It seems Tristan Garcia never met an extremism he didn’t like.
His novel Hate: A Romance lunges into so many thorny issues it scrapes the surface of them all and, somehow, escapes clean of any residue of substantial insight. Social acceptance of gay men, the role Muslims play in a largely secular society, anti-semitism – there’s hardly a hot topic that doesn’t get crashed into by this runaway freight train of a book.
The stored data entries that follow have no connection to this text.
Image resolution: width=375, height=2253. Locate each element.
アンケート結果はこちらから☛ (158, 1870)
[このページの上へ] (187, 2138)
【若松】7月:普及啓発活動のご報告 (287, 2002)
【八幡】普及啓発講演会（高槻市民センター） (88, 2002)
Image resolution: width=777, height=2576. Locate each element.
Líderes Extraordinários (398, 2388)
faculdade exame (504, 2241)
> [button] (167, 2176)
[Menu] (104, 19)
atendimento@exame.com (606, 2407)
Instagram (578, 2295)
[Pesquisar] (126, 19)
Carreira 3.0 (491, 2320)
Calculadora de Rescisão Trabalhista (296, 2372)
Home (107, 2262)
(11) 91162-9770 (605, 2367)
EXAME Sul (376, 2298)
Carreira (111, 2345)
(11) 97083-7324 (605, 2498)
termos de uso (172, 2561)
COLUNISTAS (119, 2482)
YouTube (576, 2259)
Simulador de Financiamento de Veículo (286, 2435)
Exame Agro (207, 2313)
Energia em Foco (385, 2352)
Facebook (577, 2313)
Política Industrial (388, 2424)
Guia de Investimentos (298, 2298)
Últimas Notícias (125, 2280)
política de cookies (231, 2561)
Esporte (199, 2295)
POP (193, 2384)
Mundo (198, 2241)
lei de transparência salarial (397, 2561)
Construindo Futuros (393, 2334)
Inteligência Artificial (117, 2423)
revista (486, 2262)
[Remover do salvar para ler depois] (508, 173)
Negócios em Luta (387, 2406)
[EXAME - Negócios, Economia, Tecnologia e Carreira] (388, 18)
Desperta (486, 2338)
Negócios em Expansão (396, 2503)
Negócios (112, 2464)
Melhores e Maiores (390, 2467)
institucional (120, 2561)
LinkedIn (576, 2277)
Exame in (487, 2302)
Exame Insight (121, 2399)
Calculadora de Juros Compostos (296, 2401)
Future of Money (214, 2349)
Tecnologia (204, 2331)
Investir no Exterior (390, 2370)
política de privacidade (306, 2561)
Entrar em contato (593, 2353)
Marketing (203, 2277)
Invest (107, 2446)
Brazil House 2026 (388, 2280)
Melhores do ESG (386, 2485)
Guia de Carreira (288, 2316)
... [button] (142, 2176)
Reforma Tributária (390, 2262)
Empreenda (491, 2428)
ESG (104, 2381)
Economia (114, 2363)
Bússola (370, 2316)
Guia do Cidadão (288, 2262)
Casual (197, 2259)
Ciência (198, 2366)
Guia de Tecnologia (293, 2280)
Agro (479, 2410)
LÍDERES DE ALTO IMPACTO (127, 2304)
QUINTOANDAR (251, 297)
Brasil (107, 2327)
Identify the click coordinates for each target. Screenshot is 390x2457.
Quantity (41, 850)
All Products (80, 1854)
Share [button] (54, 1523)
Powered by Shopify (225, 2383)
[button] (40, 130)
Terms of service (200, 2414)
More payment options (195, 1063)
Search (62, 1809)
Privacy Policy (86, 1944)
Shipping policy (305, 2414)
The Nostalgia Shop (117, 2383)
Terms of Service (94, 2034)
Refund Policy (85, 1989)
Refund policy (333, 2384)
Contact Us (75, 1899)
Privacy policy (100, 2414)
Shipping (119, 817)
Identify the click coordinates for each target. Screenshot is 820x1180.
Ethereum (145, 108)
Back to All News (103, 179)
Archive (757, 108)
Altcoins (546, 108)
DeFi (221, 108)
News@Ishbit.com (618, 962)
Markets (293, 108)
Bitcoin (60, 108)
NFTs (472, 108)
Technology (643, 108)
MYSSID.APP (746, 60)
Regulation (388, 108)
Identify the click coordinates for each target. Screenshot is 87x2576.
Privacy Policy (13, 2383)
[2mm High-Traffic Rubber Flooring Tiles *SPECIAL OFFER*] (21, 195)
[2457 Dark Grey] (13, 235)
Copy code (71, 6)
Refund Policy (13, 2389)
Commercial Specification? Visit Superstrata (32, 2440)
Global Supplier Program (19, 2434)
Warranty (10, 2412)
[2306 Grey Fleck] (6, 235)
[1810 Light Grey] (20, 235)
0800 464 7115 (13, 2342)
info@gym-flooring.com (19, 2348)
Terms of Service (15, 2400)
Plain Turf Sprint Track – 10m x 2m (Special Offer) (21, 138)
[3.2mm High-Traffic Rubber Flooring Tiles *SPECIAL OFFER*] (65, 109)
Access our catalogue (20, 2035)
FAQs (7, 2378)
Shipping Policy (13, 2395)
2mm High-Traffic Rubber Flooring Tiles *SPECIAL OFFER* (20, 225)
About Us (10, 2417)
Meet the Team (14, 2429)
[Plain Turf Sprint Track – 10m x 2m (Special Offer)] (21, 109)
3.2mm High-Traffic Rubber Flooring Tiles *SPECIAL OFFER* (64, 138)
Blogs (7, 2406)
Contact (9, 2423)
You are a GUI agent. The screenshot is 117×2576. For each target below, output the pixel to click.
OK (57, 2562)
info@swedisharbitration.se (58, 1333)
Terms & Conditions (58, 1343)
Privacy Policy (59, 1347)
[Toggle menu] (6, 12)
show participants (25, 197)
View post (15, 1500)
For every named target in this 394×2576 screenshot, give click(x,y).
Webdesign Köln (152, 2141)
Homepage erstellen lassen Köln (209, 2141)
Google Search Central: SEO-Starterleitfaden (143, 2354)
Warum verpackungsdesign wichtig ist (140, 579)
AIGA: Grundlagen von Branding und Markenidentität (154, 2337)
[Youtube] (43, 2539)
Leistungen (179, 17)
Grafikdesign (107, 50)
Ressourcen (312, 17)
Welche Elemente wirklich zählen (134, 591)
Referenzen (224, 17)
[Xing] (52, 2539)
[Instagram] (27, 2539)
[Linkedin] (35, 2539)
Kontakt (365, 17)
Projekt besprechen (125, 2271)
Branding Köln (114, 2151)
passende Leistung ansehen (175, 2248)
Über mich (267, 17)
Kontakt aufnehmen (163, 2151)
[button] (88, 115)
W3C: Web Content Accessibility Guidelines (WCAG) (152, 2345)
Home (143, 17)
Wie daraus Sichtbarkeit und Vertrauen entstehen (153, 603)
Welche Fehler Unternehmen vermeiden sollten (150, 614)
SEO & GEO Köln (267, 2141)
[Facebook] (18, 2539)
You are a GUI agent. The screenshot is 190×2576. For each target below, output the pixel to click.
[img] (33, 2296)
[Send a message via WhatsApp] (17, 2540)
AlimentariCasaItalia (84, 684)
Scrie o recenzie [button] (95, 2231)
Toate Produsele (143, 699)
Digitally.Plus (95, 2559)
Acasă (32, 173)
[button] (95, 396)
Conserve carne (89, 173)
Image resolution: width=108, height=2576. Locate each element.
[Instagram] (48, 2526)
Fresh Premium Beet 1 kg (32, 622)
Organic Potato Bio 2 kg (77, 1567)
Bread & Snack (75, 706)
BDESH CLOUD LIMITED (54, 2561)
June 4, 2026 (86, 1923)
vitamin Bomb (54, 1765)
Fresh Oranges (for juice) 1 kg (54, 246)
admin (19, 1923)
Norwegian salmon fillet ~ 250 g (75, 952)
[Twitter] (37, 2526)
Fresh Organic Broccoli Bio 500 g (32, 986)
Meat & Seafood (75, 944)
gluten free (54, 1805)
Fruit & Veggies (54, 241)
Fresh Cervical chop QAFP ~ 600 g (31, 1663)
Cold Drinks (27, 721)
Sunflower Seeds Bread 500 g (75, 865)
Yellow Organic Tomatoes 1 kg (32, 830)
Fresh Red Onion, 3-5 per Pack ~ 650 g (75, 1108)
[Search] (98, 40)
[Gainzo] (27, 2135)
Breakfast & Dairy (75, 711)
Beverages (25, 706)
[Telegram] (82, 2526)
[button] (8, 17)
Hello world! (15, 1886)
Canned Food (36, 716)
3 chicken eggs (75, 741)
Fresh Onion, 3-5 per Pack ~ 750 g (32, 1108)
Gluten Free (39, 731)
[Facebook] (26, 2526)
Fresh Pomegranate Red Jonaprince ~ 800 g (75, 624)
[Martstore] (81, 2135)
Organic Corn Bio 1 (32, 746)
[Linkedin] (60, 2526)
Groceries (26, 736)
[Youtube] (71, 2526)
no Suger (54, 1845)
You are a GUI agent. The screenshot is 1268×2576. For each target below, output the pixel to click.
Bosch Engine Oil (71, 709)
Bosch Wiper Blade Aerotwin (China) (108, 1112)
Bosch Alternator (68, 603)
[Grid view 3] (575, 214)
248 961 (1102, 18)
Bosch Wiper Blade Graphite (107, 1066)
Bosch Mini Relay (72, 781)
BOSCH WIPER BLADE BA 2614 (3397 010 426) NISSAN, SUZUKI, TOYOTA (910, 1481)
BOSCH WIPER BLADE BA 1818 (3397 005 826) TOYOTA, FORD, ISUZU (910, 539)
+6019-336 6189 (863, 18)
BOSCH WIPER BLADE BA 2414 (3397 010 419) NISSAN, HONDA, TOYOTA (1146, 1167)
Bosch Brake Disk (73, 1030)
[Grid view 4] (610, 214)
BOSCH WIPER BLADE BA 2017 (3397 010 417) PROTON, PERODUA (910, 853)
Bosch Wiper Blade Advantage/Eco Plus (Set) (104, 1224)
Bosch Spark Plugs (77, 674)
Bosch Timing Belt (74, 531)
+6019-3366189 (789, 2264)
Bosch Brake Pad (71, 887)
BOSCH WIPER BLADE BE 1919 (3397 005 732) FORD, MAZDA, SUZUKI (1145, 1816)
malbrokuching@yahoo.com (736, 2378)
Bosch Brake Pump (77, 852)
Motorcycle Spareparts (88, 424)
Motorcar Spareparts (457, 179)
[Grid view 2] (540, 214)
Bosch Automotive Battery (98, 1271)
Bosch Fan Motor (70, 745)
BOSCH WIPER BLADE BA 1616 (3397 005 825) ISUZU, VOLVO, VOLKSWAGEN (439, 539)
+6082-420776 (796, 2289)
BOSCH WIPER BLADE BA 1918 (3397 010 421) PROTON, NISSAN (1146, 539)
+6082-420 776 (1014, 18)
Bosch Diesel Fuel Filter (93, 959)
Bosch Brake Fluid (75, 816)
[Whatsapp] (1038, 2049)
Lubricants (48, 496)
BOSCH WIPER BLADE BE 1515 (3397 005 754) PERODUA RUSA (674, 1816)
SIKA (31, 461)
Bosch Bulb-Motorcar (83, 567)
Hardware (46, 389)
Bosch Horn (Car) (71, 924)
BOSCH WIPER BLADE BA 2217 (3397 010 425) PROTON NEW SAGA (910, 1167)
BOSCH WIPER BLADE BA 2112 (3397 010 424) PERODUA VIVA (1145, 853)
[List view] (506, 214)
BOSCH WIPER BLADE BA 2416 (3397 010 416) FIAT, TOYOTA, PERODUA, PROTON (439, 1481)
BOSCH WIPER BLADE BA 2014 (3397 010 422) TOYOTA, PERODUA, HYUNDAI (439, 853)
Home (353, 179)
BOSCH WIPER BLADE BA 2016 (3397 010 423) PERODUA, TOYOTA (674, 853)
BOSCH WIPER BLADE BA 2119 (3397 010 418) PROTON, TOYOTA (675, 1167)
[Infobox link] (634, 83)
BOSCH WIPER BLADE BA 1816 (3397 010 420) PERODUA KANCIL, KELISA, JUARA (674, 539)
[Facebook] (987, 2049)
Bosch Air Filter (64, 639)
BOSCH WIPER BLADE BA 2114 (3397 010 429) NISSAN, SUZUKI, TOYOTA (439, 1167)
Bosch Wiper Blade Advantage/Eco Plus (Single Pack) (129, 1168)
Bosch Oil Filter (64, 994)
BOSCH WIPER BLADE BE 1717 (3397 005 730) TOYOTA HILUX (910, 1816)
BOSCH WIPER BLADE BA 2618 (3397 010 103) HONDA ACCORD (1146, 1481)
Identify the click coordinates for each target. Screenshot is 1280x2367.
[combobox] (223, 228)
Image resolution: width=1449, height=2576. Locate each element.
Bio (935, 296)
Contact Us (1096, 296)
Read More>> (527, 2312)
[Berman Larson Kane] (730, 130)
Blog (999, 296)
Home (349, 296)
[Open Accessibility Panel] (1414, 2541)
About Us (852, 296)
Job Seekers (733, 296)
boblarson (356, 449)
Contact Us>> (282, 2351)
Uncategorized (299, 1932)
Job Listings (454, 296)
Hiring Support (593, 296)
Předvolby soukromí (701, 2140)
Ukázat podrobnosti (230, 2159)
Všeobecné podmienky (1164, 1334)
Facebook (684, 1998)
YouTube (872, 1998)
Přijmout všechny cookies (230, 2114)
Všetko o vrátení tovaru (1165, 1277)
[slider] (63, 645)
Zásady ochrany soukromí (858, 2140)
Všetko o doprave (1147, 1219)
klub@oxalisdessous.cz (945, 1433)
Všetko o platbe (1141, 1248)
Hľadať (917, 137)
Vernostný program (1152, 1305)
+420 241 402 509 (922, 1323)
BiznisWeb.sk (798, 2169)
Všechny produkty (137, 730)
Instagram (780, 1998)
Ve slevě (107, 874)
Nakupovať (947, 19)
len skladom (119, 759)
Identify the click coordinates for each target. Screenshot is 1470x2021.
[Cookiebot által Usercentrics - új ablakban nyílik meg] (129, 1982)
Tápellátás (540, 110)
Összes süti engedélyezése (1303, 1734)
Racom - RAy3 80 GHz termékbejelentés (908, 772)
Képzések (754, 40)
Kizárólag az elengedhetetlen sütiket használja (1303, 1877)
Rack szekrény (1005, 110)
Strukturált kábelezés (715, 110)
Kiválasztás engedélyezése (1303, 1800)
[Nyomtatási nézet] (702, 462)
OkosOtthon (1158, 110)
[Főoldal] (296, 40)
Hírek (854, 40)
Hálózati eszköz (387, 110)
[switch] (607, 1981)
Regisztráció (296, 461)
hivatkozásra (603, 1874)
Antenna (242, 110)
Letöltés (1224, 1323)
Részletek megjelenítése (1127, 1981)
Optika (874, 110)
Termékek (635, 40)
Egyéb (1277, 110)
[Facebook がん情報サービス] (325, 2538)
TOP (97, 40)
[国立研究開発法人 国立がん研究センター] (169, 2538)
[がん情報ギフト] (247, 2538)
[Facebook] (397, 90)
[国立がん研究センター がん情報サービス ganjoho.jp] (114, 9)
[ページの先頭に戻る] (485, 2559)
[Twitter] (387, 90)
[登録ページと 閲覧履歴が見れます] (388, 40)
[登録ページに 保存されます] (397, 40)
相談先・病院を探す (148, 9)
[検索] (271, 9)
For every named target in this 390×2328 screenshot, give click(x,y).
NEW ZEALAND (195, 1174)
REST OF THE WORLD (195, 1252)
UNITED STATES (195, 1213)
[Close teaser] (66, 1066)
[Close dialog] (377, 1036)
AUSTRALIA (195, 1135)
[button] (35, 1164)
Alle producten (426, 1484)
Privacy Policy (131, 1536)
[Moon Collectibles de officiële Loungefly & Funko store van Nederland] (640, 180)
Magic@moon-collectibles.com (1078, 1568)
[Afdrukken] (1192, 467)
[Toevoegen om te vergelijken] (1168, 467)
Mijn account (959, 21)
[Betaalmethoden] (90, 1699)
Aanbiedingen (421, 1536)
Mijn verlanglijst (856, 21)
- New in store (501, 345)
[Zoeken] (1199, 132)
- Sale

It’s good for authors to confront unresolved problems in our world, of course. If they didn’t wade into some of our swampiest issues, we’d lack clearly articulated positions which we can take under consideration ourselves. My problem with Hate – a “controversial” first novel that won France’s Prix de Flore – is that Garcia takes on too much and takes it all too far. His characters, including a flamboyant gay man who advocates against condoms and viciously defends AIDS as a unique possession of the gay community, never deliver any real payoff. They’re meant to be asburd, but (perhaps because of problems translating the book from French, or maybe because of cultural perspectives foreign to this American reader), Garcia’s parody and commentary lack the necessary bite.
Once the social critique component of Hate has been dismissed, there isn’t much left. The story is secondary and Garcia’s writing isn’t mean to be pretty or enjoyable. Finishing Hate made me feel like I had just read an essay assigned for a class, one whose whole point never became quite clear.